--- START ---

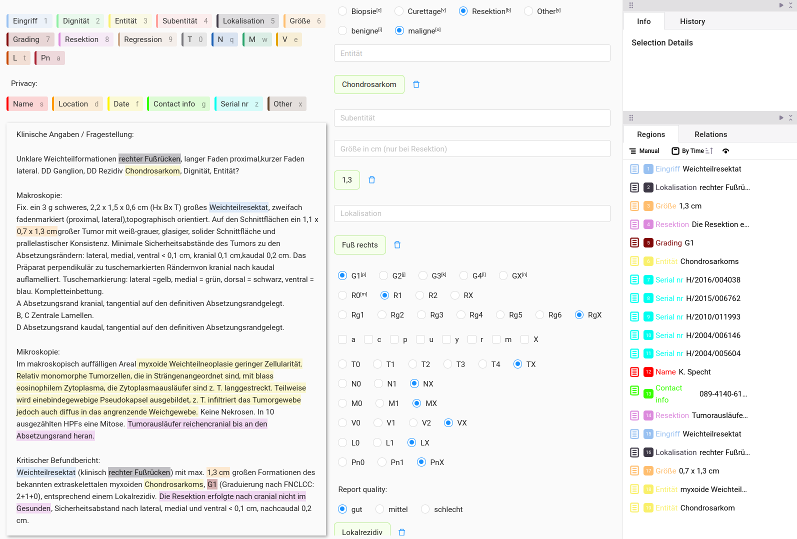Viewport: 797px width, 539px height.
Task: Collapse the Info panel using top-right arrow
Action: (779, 5)
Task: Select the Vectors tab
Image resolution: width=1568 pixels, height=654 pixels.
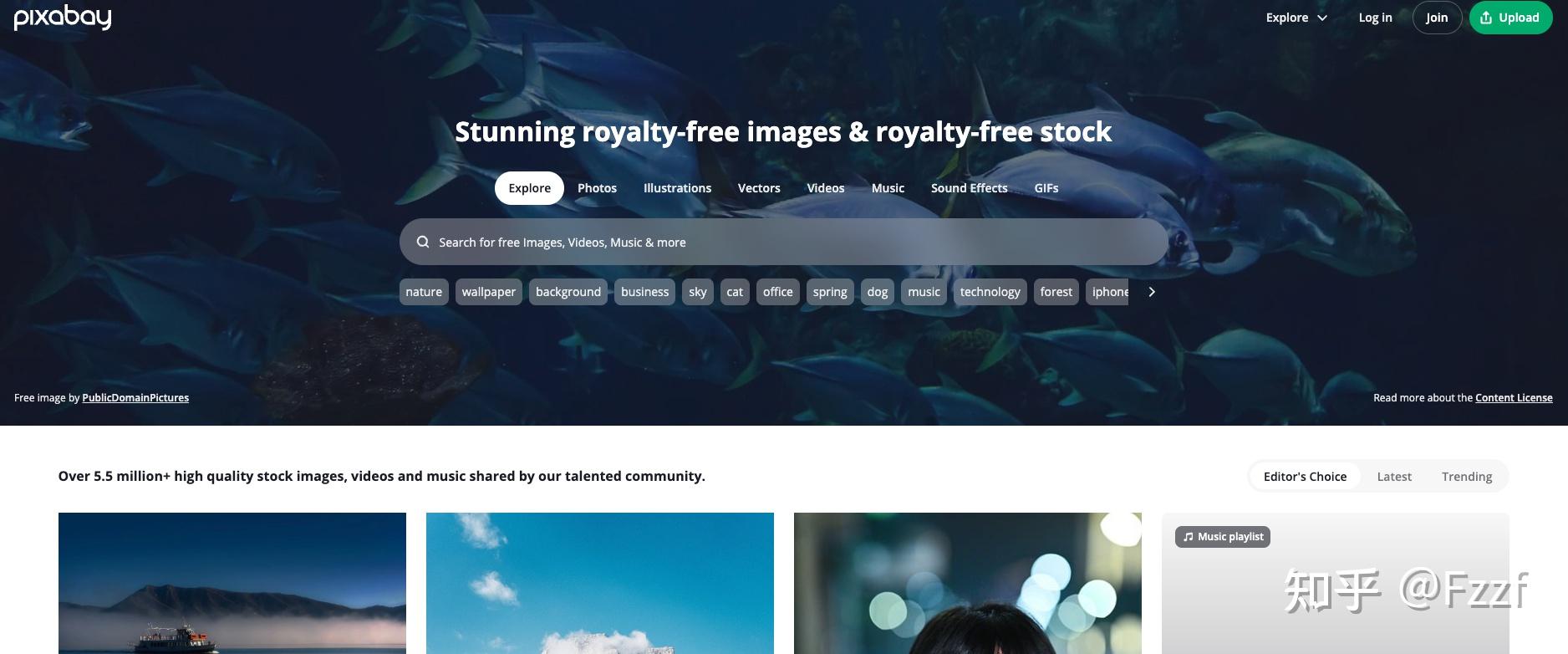Action: [x=759, y=188]
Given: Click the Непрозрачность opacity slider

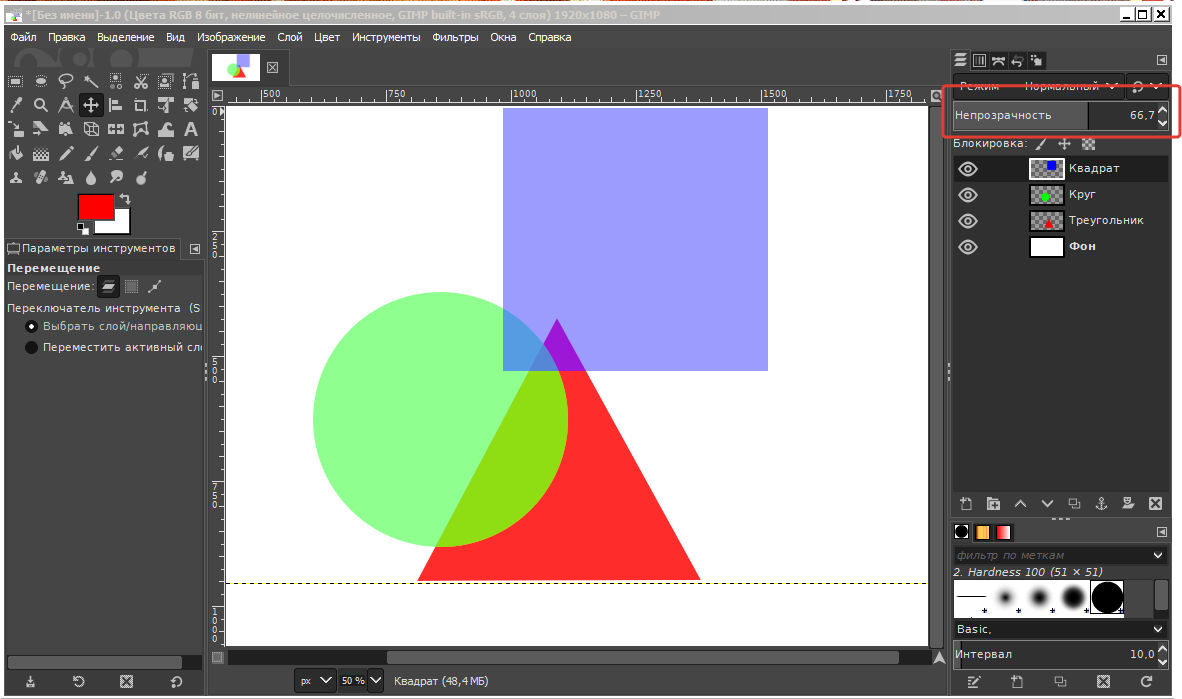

--- END ---

What the task asks:
Omitting all pictures, retype exactly the lines from the line containing "Task: Select the Vectors tab" down to the last line above, both ends included.

Result below:
Task: Select the Vectors tab
Image resolution: width=1568 pixels, height=654 pixels.
Action: [x=759, y=188]
Given: Click the Непрозрачность opacity slider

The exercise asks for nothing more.